First, I should explain something about how Spamalot works. Those who have seen Monty Python and the Holy Grail know the plot. The ending of the musical, however, is quite different. Instead of the knights getting arrested, they do find the Grail – on the seat of an audience member, who then gets to go onstage with the cast, have a picture taken with them, have a song about them, and on top of that be the recipient of an "Arthur Award" for Best Peasant in New York City (buying such a thing would set a person back $40). There are four seats in which the lucky ones who have a chance of going on stage can sit – seats A101, B101, C101, and D101. Which seat it is going to be is given away during the Cave Scene, in which they come across a large stone carving that will have the seat number in it.

I, unfortunately, did not have any of these seats. I was in seat A103. Although it was a good seat, it wasn't one of the seats.

Before the show began, I chatted with the older lady in seat A101, and the young Asian girl in seat B101, whose name I learned to be Akiey. I couldn't help but tell them how jealous I was of their chance to be onstage with the cast, since it had been my dream to be on Broadway for so long. The lady was very excited and happy for the chance. However, what Akiey said was something I would never had expected:

"Onstage? I could be onstage? This place is huge. Look at all the people!" And then – "Do you want to switch seats with me?"

I was astounded that neither she nor her sister, whom she was sitting next to, wanted the chance to be in the Broadway production that had won the 2005 Tony Award for Best Musical. Still having some time to spare before the show started, I leapt out of my seat, found my mother (we had not been able to find seats near each other), and told her the whole story. She was of course very excited for me, but reminded me that I only had a 25 chance, and not to get my hopes up too high.

I spent Act One in my seat in the front row, as Akiey and I had decided to switch seats during intermission. As much as I wanted to be able to concentrate on and enjoy the show, all I could think was "Will it be me? Will I finally be able to do the thing I've wanted to do all these years?"

Though Act One was only a mere 45 minutes long, it seemed like it lasted an eternity. Finally intermission came, and I sat down next to Akiey's sister while Akiey enjoyed the rest of the show from my seat in the front row – which isn't to say that seat B101 wasn't also an exceptionally good seat.

Through Act Two I just became more and more anxious. Would this be one of the times I lucked out? I usually seemed to have good luck at shows. I'd been levitated by Lance Burton, a quite famous magician with his own TV show, I'd met Criss Angel, another quite famous magician with his own TV show, and I'd gotten picked out of an enormous crowd at PPAC to dance with Clay Aiken at his Joyful Noise 2004 tour. But then, of course, there were all those times when luck had just seemed to elude me. Would this be one of those times?

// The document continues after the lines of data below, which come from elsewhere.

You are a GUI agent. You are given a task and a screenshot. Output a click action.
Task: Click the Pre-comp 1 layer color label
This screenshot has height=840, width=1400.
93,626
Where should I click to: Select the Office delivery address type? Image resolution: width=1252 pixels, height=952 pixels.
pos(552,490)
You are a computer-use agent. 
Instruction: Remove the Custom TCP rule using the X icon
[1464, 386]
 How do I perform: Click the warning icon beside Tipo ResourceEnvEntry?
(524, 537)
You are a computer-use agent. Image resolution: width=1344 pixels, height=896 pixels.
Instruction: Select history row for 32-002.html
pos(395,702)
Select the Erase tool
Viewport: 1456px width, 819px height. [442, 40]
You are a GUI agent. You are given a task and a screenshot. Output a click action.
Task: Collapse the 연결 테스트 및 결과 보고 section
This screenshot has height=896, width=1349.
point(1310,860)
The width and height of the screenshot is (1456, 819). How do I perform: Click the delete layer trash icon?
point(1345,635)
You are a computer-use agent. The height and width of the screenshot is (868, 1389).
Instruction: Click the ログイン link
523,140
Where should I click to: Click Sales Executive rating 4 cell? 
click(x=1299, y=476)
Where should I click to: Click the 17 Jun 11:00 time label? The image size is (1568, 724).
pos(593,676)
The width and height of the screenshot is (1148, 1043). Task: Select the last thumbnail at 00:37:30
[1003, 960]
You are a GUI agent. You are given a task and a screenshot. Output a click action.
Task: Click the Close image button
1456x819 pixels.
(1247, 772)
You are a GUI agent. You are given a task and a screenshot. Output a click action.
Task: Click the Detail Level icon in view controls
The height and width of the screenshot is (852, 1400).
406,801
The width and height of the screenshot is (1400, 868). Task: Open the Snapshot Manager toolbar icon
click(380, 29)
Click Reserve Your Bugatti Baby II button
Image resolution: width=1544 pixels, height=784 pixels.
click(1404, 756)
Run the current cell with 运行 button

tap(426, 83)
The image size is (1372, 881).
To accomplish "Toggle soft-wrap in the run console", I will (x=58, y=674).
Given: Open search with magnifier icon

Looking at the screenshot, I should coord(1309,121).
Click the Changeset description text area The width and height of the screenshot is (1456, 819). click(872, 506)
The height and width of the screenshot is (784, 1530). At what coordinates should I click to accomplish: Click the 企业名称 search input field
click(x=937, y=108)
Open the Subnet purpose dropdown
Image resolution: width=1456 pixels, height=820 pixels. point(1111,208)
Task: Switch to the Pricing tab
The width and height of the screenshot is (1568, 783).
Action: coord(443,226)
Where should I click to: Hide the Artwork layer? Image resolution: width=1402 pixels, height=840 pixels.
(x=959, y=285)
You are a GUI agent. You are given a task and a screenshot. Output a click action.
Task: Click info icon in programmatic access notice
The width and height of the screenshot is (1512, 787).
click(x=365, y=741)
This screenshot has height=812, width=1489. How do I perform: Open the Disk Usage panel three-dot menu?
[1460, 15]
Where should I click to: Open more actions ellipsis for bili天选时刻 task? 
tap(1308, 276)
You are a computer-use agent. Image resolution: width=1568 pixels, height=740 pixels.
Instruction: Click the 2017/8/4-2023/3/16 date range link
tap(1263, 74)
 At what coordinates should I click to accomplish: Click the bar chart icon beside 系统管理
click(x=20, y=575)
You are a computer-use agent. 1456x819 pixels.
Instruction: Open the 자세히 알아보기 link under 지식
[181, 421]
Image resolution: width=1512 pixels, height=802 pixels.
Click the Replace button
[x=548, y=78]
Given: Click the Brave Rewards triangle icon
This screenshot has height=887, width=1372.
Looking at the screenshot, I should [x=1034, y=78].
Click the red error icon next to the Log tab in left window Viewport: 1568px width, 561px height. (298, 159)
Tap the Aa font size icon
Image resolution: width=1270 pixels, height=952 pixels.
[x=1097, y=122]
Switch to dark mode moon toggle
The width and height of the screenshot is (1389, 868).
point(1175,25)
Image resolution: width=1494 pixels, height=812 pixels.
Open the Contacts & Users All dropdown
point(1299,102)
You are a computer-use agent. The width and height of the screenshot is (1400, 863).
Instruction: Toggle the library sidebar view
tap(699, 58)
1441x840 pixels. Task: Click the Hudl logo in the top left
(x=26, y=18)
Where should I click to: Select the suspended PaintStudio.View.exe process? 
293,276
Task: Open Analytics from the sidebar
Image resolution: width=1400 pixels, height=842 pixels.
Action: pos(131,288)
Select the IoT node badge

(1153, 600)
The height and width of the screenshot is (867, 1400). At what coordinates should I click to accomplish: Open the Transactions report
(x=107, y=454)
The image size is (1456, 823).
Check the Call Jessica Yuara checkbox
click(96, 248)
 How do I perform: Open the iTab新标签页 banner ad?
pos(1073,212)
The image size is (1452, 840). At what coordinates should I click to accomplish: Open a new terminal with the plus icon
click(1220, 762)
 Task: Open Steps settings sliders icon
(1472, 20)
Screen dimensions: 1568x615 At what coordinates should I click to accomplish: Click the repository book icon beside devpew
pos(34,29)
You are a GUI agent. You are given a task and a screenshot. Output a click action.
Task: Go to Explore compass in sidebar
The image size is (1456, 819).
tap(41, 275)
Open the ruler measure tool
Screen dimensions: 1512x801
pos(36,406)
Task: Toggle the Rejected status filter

The moment came – at just the right time, I think, for had I been made to wait any longer I just may have suffered a heart attack. The rabbit was vanquished, the hill was blown up, and there onstage was the stone prop. I had to look twice to be sure of what I was seeing. Akiey turned to me from the front row and smiled, her sister patted me on the back, and I let out a loud, "Oh my god!"

"B101" was what the stone said. I'd done it. A cast member came down and led me, shaking, onto the stage, where the King Arthur and the Knights of the Round Table (Simon Russel Beale, Christopher Sieber, Hank Azaria, James Ludwig, and Steve Rosen) shook my hand and congratulated me. Arthur (Simon) asked me my full name, making sure to repeat it until the whole audience knew what it was. And after I was given my Arthur Award, Hank Azaria holding my hand the whole time, they gathered around me and sang this song –

"The Holy Grail's been found

This peasant is reknowned

Thanks to Samantha

The Holy Grail's been found

Finally found!"

Sir Robin (James Ludwig) squeezed my shoulder and said, "Look this way, Samantha." I turned, and a cast member took a picture of me with the cast. Sir Lancelot (Hank Azaria) kissed my hand, Patsy (Michael McGrath) led me back to my seat, and it was over.

After the show, I had the honor of meeting Hank, Simon, and Steve. I showed them the Polaroid and thanked them profusely, telling them just how important it was to me. People who had sat in the audience were coming up to me and asking me what the experience was like. It was wonderful – a dream come true.

It was something I'll never forget. At just sixteen years old I had somehow managed to fulfill my life's dream, and it was just by chance. I know I will never see Akiey again, but every time I think about that moment I thank her. Without her and her shyness, this probably would never have happened.